Juliana crammed a handful of hors d'oeuvres into her mouth. “I seek a position on the School Board. My stances won't prove automatically popular—better pay for elementary teachers, sex education starting in grade four—but I'm prepared to support them with passion and statistics.”

Vickie grabbed my hand and said, “See what I mean, Blake? They may be mutants, but they have terrific ideas.”

“As for me, I've got my eye on the Planning Commission,” said Maxwell, releasing a loud and disconcerting burp. “Did you know there's a scheme afoot to run the Route 80 Extension along our northern boundary, just so it'll be easier for people to get to Penn State football games? Once construction begins, the environmental desecration will be profound.”

As Maxwell expounded upon his anti-extension arguments, a half-dozen sheep arrived with our food. In deference to Maxwell and Juliana, the cuisine was vegetarian: tofu, lentils, capellini with meatless marinara sauce. It was all quite tasty, but the highlight of the meal was surely the venerable and exquisite vintages from Pollifex's cellar.

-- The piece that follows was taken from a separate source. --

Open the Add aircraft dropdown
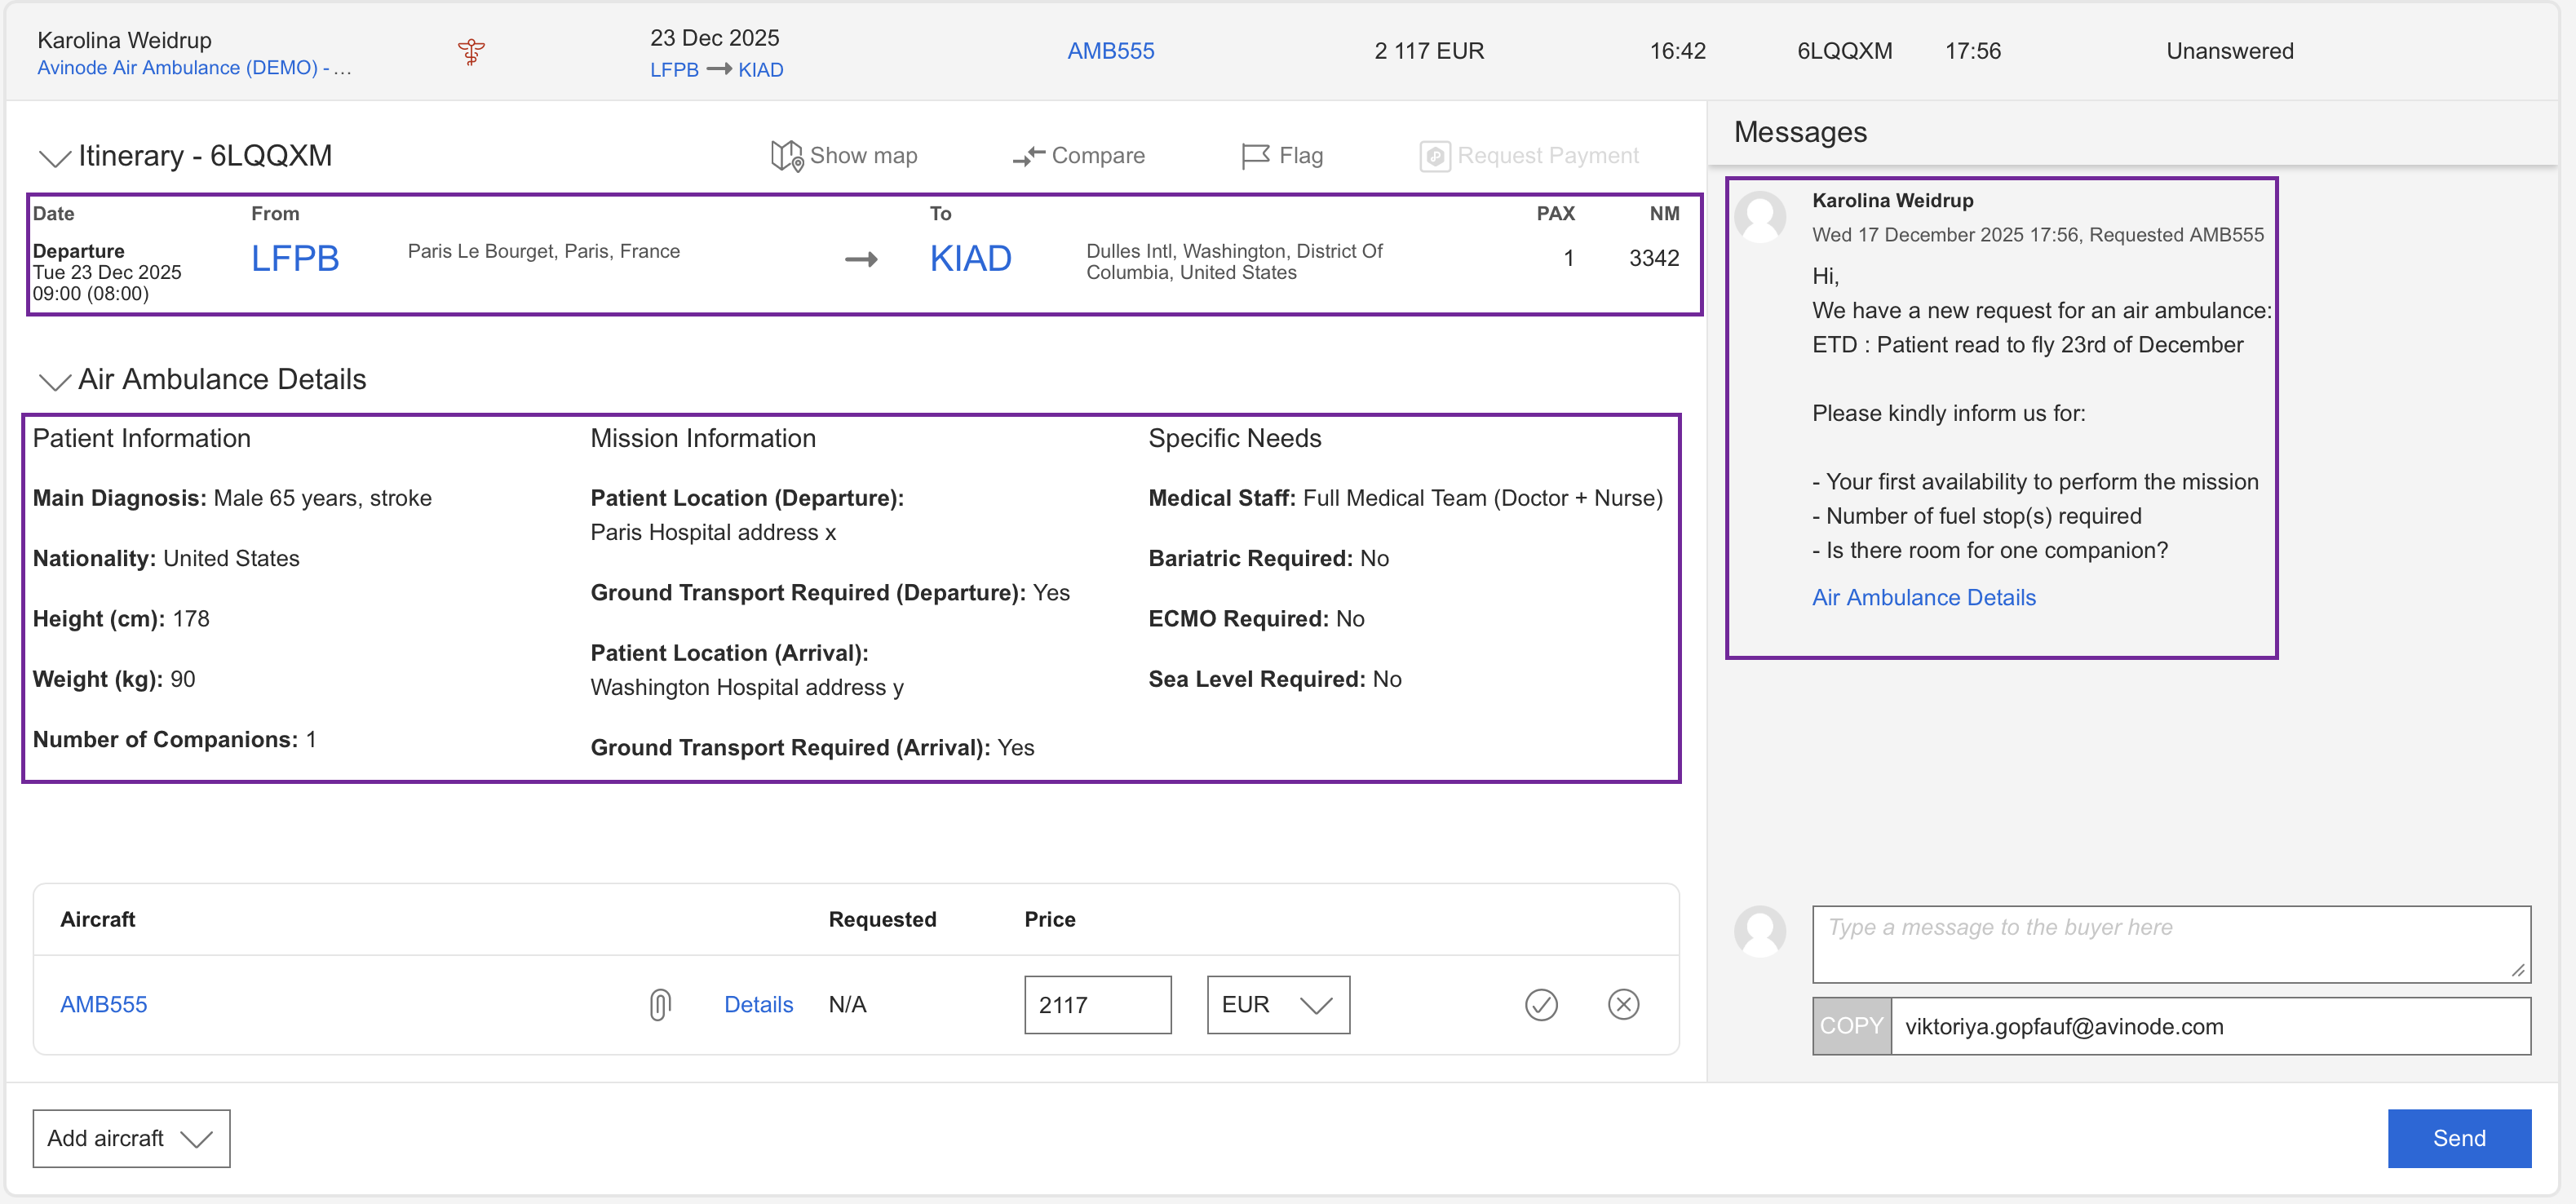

After my first few swallows of Brunello di Montalcino, I worried that Pollifex's scalpel had denied me the pleasures of intoxication, but eventually the expected sensation arrived. (I attributed the hiatus to the extra distance my blood had to travel along my extended arteries.) By the time the sheep were serving dessert, I was quite tipsy, though my bursts of euphoria alternated uncontrollably with spasms of anxiety.

“Know what I think?” I said, locking on Pollifex as I struggled to prevent my brain from slurring my words. “I think you're trying to turn me into a zombie.”

The doctor proffered a heartening smile. “Your discomfort is understandable, Blake, but I can assure you all my interventions have been innocuous thus far—and will be in the future. Tell me, what two classroom pets did your second-grade teacher, Mrs. Hines, keep beside her desk, and what were their names?”